La casa estaba fría y llena de aire rancio. Amanda tocó un termostato mientras yo dejaba las bolsas. Entre el frío, mi camiseta, el cansancio y la pierna, me puse a tiritar. Amanda lo notó y pareció preocupada.
– Vamos -dijo.
Cruzó la entrada y me mostró un armario. Dentro había docenas de jerséis; algunos tenían los dibujos y los colores más horrendos que yo había visto nunca. Espantoso algodón marrón. Lana verde con un águila calva cosida al pecho. Un ciervo sonriente bordado con hilo morado. Y todos olían como si se los hubiera puesto por última vez un pionero del siglo XIX.
– Éste es el armario de los jerséis de mi padre. Sírvete a tu gusto -dijo ella-. Hace años que no se los pone. Nunca se me ha dado bien hacer regalos navideños. Estaría bien que alguien le diera un uso.
Le di las gracias y aunque normalmente no me habría puesto ni muerto un jersey tan horroroso que ofendería hasta la sensibilidad de Bill Gates, a caballo regalado… etcétera. Además, no quería ofender a mi anfitriona. Y las águilas calvas son muy patrióticas.
Me tomé un momento para admirar la casa, las altas paredes blancas y los largos espejos que parecían sacados de una novela de Raymond Chandler, y el bar lleno de licores de suave color castaño que podían calentarme mejor que cualquier jersey. Las paredes estaban llenas de litografías protegidas con cristales transparentes, y había también un cuadro al óleo del famoso arco de San Luis enmarcado en bronce bruñido.

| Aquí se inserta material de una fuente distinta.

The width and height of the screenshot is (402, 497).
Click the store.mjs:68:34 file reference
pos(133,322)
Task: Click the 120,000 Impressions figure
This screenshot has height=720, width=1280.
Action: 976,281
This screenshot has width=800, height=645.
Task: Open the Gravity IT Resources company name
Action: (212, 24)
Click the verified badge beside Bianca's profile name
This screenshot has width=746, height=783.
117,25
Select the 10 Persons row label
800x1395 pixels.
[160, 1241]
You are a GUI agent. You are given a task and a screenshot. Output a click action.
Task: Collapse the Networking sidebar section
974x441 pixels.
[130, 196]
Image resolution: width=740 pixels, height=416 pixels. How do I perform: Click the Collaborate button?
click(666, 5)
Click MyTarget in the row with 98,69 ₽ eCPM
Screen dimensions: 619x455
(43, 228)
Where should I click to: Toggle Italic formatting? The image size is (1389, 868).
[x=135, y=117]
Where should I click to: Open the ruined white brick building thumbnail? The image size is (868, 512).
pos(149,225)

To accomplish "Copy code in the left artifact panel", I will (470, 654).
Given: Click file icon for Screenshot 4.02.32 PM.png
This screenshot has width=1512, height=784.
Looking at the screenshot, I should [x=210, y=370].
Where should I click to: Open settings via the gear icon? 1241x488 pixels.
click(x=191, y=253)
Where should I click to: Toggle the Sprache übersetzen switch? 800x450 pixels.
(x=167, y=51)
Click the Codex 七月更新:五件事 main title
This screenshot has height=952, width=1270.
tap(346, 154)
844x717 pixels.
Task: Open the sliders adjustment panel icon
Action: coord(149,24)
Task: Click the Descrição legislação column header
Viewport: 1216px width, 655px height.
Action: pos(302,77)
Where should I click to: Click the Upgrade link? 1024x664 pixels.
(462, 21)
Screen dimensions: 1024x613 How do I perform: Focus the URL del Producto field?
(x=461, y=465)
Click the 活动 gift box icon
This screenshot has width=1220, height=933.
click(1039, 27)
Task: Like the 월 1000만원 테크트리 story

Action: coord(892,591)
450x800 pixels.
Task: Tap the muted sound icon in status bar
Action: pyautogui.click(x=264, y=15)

– Te ofrecería algo de comer o beber -dijo Amanda-, pero a no ser que te apetezca tomar avena instantánea, no estás de suerte. Mañana iré a comprar, pero supongo que para entonces ya sabrás qué hacer, ¿no?
Asentí distraídamente. Subimos las bolsas por un tramo de escaleras mientras Amanda iba encendiendo las luces. Recorrimos un pasillo de color crema con moqueta azul marino y metí sus bolsas en una habitación a oscuras. Supe que era la suya antes de que encendiera la luz.
A pesar de que sólo entraban los rayos de la luna por los postigos cerrados, percibí una suave feminidad en la penumbra. Encima de la cama había media docena de peluches colocados con todo cuidado. La habitación era acogedora, cálida, distinta del resto de la casa.
Sin pensarlo dije:
– Me gusta tu habitación.
Se volvió hacia mí con una gran sonrisa, de ésas que uno pone cuando recibe un cumplido sincero de alguien de quien no se lo espera. Ésos son siempre los que más cuentan.